→ ASSIGNMENT
The reply to the records below should contain exactly the lines from the line with "Sort by File name arrow" through the line with "Close the ユーザ情報を取得する", and nothing besides.

++++ GIVEN DATA

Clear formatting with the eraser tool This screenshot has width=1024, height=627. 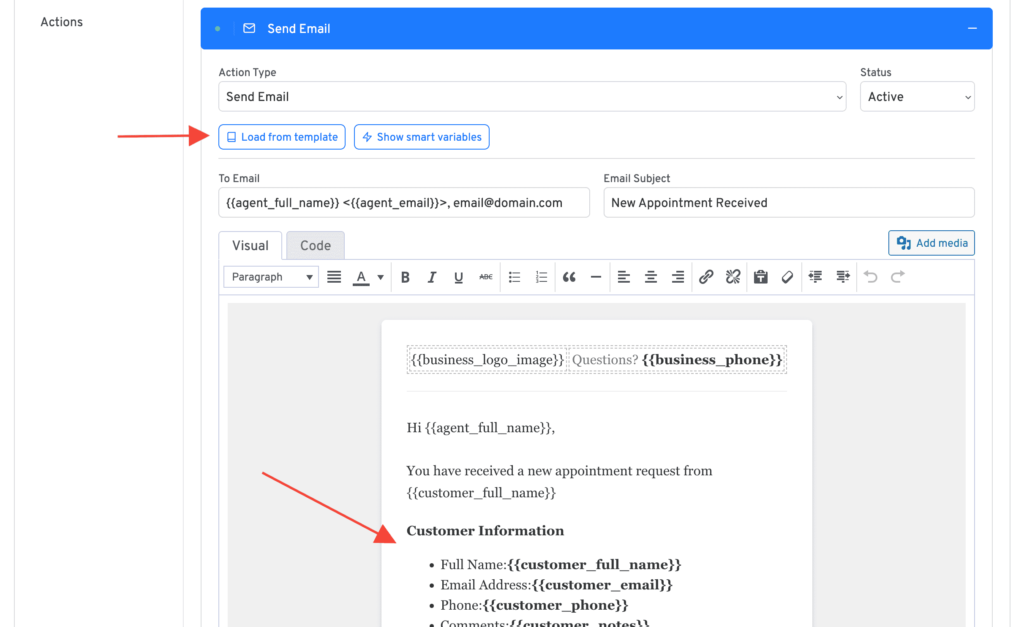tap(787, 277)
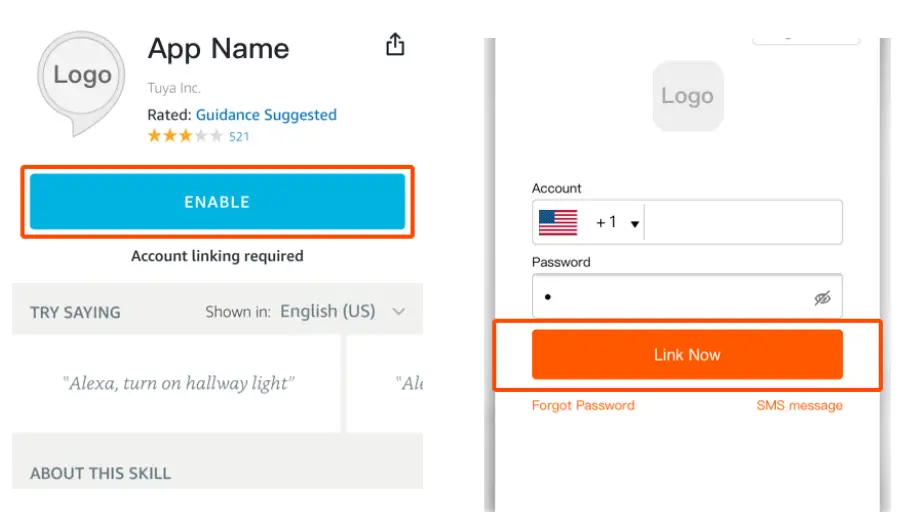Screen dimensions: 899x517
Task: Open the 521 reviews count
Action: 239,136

++++++++
++++ GIVEN DATA

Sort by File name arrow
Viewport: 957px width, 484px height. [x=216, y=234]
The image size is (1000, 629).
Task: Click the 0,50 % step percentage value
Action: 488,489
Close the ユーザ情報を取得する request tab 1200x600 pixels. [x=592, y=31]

++++++++

→ EXPECTED ANSWER
Sort by File name arrow
Viewport: 957px width, 484px height. [x=216, y=234]
The image size is (1000, 629).
Task: Click the 0,50 % step percentage value
Action: 488,489
Close the ユーザ情報を取得する request tab 1200x600 pixels. [x=592, y=31]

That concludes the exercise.